Virtual reality — a staple of video games and Hollywood films — is moving closer to retail business deployment.
And when that days arrives, a Las Vegas trade show will have played an important role.
Meet Mary Spio, president of Next Galaxy Corp. She was named — along with Oprah Winfrey and LeBron James — as among the History Makers in the Making by NBC News and Grio. Spio started her career as a deep-space engineer, working with companies such as Boeing, Digital Cinema, Intelsat and Aerospace Corp. developing technologies that have changed media and communications.
Now Next Galaxy is planning to shape the way we sell products and shop.
The system works by locating a Virtual Reality website on a smartphone and then connecting that smartphone to a virtual reality headset. Once the headset is activated, the wearer is transported to a three-dimensional world complete with what they call 360 spatialized audio that enables listeners to perceive sounds within a complete spherical soundscape. The complete virtual reality headset sells for less than $200.
The logical first step for this technology is video games and entertainment. Next Galaxy is working with concert promoters to film events with multiple cameras that will allow the viewer to see performances just as if you had front row tickets, or from the stage perspective just as if you were part of the show.

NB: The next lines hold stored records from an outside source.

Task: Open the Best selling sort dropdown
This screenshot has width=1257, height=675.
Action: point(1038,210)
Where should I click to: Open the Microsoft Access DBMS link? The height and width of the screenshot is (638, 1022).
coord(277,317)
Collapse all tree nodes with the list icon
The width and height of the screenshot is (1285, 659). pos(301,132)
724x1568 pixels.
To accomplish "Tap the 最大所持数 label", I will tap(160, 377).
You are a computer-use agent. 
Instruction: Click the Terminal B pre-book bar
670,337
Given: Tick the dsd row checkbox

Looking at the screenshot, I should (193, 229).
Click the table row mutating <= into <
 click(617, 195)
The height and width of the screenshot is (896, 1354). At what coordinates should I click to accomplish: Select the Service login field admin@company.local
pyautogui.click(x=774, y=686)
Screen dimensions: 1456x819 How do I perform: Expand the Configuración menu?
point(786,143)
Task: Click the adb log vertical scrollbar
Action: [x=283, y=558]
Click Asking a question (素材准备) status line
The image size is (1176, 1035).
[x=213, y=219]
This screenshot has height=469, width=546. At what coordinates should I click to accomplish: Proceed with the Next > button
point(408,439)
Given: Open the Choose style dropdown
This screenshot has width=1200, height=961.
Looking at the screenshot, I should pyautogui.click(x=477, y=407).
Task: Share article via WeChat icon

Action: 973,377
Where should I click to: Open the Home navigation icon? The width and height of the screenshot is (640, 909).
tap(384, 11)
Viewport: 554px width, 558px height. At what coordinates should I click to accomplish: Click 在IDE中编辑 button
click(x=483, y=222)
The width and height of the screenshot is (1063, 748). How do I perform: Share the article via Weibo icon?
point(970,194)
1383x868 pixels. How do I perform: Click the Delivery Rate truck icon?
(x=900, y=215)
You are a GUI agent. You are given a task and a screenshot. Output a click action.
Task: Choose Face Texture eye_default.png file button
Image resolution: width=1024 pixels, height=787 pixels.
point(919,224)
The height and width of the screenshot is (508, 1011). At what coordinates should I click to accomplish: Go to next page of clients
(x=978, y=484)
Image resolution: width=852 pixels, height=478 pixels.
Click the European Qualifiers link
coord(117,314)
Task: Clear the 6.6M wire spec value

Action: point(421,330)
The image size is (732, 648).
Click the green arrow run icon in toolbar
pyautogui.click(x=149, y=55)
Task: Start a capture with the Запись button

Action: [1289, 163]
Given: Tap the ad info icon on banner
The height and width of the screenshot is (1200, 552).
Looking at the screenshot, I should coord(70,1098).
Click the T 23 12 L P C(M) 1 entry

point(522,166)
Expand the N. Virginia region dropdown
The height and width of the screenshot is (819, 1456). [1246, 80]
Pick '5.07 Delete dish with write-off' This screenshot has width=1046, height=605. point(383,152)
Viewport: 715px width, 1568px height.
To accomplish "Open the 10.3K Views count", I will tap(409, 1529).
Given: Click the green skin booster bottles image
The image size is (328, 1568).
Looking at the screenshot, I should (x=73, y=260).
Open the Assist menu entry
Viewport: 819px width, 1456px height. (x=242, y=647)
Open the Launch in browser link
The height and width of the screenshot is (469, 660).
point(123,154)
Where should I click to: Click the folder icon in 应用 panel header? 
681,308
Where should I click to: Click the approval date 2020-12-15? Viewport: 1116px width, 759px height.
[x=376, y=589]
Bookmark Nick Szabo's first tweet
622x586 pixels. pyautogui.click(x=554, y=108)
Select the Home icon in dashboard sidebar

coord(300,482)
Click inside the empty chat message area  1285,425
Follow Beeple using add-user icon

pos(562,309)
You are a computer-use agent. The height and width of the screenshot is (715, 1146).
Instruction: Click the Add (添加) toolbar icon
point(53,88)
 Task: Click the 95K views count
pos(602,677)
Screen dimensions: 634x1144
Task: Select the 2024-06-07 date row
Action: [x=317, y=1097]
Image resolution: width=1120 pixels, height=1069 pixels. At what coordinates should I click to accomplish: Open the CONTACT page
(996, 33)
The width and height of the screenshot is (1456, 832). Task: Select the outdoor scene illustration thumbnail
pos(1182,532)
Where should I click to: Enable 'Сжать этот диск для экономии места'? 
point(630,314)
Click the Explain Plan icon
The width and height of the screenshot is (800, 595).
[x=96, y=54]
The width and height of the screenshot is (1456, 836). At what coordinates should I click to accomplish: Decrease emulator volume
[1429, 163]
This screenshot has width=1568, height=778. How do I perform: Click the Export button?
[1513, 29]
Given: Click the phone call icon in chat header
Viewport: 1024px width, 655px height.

For retail businesses, this technology is bringing customers inside the store to view inventory that is on the shelf, just as if the customer were standing in front of the display. The only things they can’t do is touch or grasp the item.
Richline Group, a Berkshire Hathaway subsidiary, used Next Galaxy to develop a virtual reality presentation during the annual JCK jewelry convention here in Las Vegas. Conventioneers were able to see high-resolution 3-D images of each jewelry piece in the collection from every angle possible.
That experiment has led Berkshire Hathaway to consider using virtual reality in its real estate division as well. In fact, Next Galaxy is working with several prominent real estate companies to develop a way to virtually show each of the homes they list.
There are two ways to capture virtual reality images. The first and least expensive is by using a 360-degree camera. The drawback to this technology is that the viewer is walked through a structure such as a home for sale based upon the path that the photographer took when filming. The viewer can still stop and turn 360 degrees in each room, just as if they were standing in the middle. Audio can be added to narrate the tour. The cost for this type of product would start at $5,000.
More advanced filming comes with 3-D stereoscopic video. This technology lets viewers control their own movements. With this technology, viewers can randomly move from one room to another or walk closer to features such as countertops and fireplaces for close-up inspection. The 3-D stereoscopic technology uses laser technology to decipher distance and angles. This flexibility carries a heftier price, starting around $15,000.
Spio said, “The difference between VR and normal video is that we have been looking through a straw. Now you remove the straw and you have full center and peripheral vision just as if you were actually standing in the room.
“This technology is ideal for companies with clients that are located in different countries or parts of the U.S.; they can view your entire real estate inventory from the convenience of their home.”
The technology is useful for resort condominium projects as each floor plan can be viewed from anywhere in the world.
Businesses probably won’t jump on the virtual reality bandwagon to display low-end products. But with advancing technology and declining costs, virtual reality may be the normal reality for entire catalog collections in a few short years.